**Goal of the exercise**
A single stretch of the material below is to be transcribed exactly, starting at the line with "Open 'Für mich freigegeben' in sidebar" and ending after the line with "Image resolution: width=1717".

**Material for this exercise**

· · · ·

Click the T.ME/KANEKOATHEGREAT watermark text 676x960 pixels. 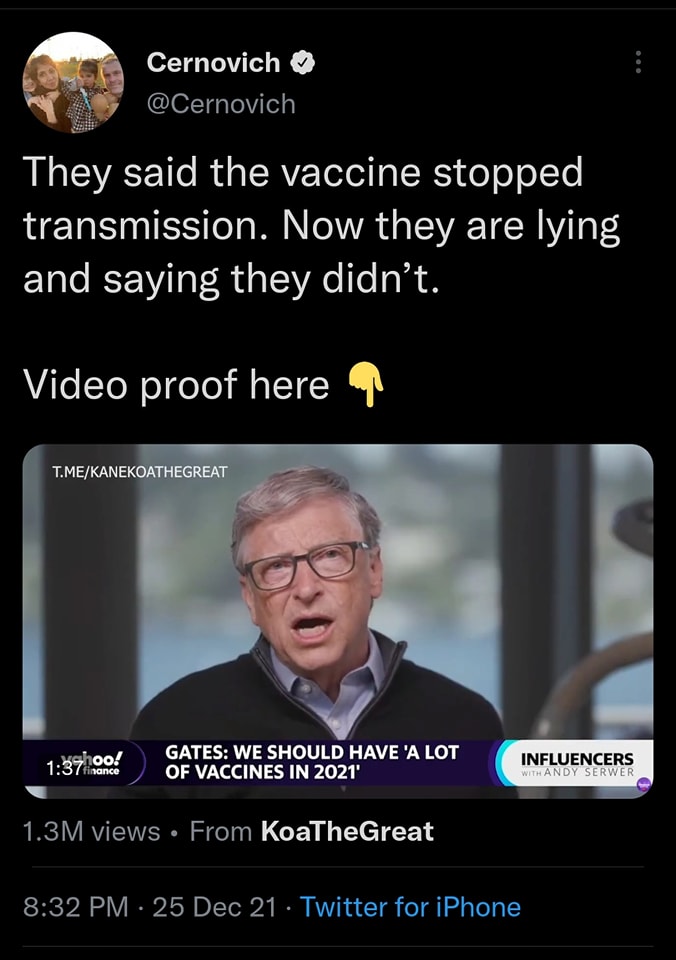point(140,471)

· · · ·

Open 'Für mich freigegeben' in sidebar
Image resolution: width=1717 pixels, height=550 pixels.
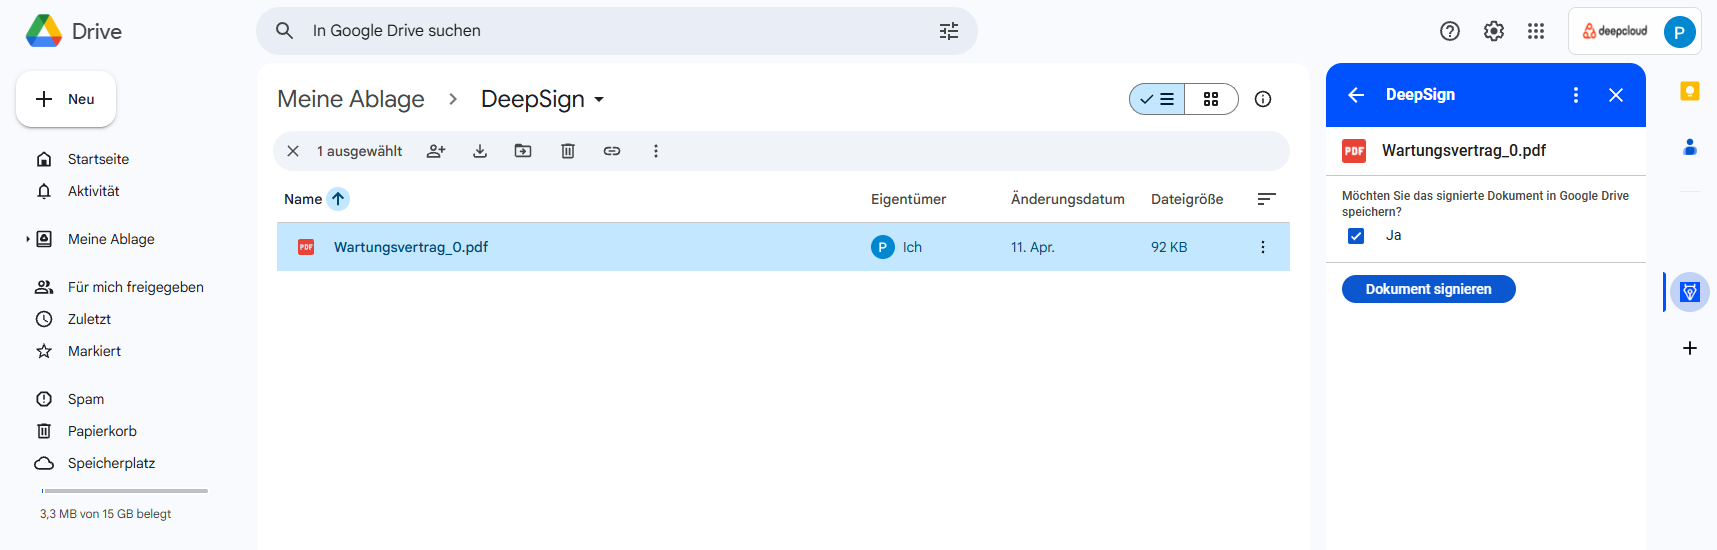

· · · ·

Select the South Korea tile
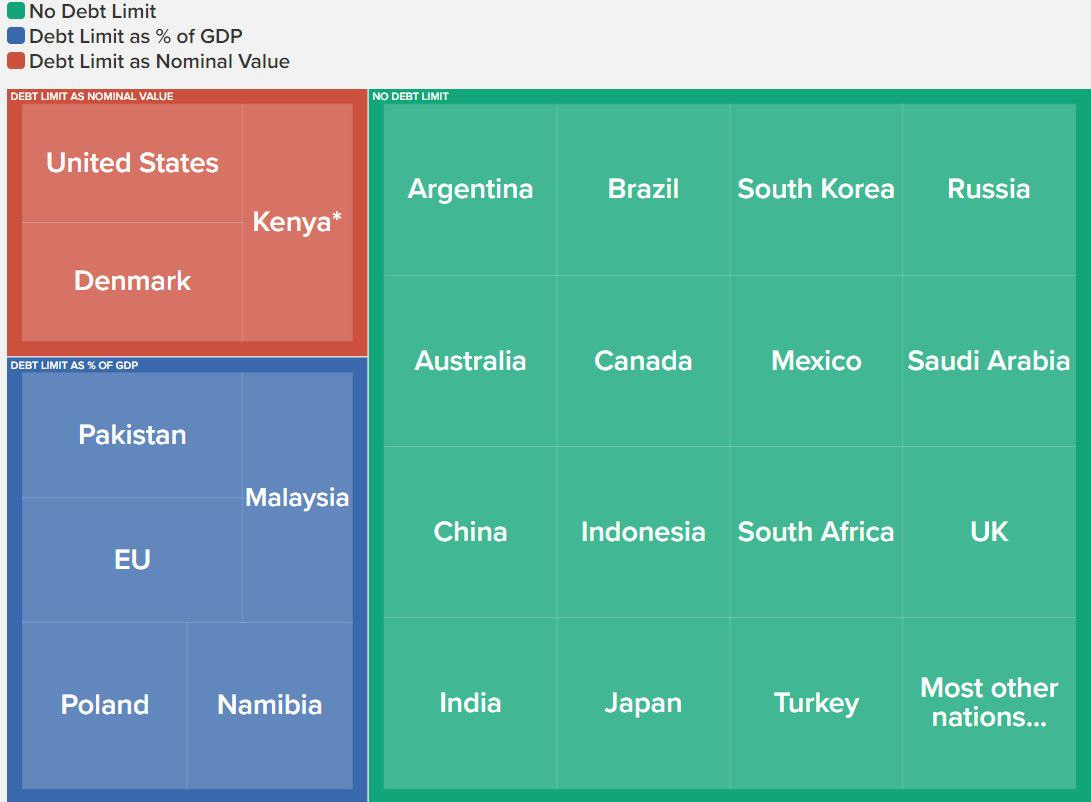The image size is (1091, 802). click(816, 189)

· · · ·

**Answer to the exercise**
Open 'Für mich freigegeben' in sidebar
Image resolution: width=1717 pixels, height=550 pixels.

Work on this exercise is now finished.